(Stored items)
========

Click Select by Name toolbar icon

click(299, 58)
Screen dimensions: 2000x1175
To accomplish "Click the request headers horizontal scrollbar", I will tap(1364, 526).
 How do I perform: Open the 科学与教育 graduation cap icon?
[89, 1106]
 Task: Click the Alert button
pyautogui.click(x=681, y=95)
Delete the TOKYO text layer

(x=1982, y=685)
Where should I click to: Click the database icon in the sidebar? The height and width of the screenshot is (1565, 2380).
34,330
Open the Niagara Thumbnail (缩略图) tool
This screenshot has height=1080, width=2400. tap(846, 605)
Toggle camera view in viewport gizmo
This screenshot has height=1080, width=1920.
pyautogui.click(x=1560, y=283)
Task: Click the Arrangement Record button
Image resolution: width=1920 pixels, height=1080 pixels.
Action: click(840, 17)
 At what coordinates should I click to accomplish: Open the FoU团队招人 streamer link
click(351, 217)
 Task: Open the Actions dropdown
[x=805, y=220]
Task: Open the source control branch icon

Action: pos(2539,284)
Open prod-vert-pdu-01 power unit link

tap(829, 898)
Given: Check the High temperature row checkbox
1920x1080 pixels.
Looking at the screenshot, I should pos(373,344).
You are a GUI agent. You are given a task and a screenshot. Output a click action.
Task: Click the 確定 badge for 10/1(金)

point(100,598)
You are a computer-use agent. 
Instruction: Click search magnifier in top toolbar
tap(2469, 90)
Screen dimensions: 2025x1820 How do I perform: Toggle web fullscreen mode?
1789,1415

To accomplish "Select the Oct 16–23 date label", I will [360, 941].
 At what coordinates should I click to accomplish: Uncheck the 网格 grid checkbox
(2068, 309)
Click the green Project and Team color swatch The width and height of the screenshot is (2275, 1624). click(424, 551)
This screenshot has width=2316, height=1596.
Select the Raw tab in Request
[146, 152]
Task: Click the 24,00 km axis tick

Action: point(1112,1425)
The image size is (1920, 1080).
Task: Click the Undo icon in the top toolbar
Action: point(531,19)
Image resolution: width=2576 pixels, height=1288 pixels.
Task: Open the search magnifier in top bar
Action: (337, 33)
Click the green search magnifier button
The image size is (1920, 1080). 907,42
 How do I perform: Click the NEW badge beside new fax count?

========

Activity:
Every line from the one that contains "Task: Click the 確定 badge for 10/1(金)" down to and including the last line of the records above must be set down exactly, with nothing else.

Result:
Task: Click the 確定 badge for 10/1(金)

point(100,598)
You are a computer-use agent. 
Instruction: Click search magnifier in top toolbar
tap(2469, 90)
Screen dimensions: 2025x1820 How do I perform: Toggle web fullscreen mode?
1789,1415

To accomplish "Select the Oct 16–23 date label", I will [360, 941].
 At what coordinates should I click to accomplish: Uncheck the 网格 grid checkbox
(2068, 309)
Click the green Project and Team color swatch The width and height of the screenshot is (2275, 1624). click(424, 551)
This screenshot has width=2316, height=1596.
Select the Raw tab in Request
[146, 152]
Task: Click the 24,00 km axis tick

Action: point(1112,1425)
The image size is (1920, 1080).
Task: Click the Undo icon in the top toolbar
Action: point(531,19)
Image resolution: width=2576 pixels, height=1288 pixels.
Task: Open the search magnifier in top bar
Action: (337, 33)
Click the green search magnifier button
The image size is (1920, 1080). 907,42
 How do I perform: Click the NEW badge beside new fax count?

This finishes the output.